Abstract
Aim
To describe the impact of a failed DAIR in the further prognosis of the prosthesis after a PJI
Method
A retrospective multicentrically study was conducted, including 10 institutions from all over the country. PJI-confirmed patients who underwent DAIR clinical records were revised. Age, sex, relevant previous conditions, Charlson comorbidity score, previous surgery, PJI diagnosis and surgical and antibiotic treatment, from the index surgery onwards. DAIR failure was defined as the removal of the prosthesis and/or an antibiotic suppressive treatment.
Results
95 failed DAIR were identified, 43 of whom were treated with another DAIR (70% success rate), 20 with one-stage revision (75% success rate) and 25 with two-stage revision (92% success rate).
As risk factors for the failure of a second DAIR, a non-specialized surgical team(p=.0034), mobile components exchange(p=.009) and polymicrobial infections(p=.03) were identified.

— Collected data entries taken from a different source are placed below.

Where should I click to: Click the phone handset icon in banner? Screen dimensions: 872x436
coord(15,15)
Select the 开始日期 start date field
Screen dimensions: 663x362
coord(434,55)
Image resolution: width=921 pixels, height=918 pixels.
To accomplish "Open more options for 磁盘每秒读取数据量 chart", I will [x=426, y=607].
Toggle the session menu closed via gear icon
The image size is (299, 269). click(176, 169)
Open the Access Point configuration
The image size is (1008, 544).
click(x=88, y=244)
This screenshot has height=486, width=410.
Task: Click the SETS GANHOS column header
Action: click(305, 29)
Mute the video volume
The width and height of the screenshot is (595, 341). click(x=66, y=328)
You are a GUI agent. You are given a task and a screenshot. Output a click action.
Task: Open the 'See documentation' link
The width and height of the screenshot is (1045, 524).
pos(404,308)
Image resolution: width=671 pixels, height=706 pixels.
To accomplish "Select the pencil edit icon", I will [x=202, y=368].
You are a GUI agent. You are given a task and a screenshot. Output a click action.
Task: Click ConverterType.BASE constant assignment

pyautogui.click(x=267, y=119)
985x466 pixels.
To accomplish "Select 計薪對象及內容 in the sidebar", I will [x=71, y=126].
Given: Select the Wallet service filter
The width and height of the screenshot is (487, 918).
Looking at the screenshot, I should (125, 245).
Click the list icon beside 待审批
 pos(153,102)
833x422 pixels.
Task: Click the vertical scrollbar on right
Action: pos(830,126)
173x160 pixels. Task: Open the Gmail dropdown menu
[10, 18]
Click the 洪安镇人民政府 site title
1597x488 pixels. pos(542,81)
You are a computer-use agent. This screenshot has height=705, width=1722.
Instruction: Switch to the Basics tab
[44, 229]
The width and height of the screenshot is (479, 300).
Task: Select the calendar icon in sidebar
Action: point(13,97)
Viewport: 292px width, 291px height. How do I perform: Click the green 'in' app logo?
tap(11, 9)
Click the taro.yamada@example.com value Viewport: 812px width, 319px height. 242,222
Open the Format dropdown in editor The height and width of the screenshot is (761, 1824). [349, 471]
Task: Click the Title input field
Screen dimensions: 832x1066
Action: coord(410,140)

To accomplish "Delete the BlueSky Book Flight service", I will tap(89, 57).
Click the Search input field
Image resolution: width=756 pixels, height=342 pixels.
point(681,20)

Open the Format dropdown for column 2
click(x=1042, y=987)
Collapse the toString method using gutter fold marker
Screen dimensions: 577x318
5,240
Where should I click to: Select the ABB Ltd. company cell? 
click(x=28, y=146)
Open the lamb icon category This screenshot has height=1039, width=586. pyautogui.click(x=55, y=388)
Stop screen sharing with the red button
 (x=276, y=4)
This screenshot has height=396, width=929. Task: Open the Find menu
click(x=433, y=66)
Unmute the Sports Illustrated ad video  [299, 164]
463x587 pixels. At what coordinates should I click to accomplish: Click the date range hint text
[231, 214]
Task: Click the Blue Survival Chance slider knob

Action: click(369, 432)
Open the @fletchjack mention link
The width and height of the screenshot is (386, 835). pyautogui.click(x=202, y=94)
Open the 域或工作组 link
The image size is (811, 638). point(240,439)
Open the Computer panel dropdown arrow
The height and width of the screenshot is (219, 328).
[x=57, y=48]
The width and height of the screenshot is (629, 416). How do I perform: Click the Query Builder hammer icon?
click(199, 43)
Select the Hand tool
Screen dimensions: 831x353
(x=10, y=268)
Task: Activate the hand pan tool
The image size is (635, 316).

Regarding to one-stage revisions, no risk factors were identified, and regarding to two-stage revisions, polymicrobial infection were identified (p=.028)
Conclusions
A second DAIR could sabe up to 70% of the prosthesis in our series. Furthermore, the outcome of the subsequent one or two-stage revision does not seem to be affected bay the previous failed DAIR. In terms of risk factors of failure, non-specialized surgical team, no mobile components exchange, and polymicrobial infections were identified for the DAIR, and polymicrobial infections for the two-stage revisions.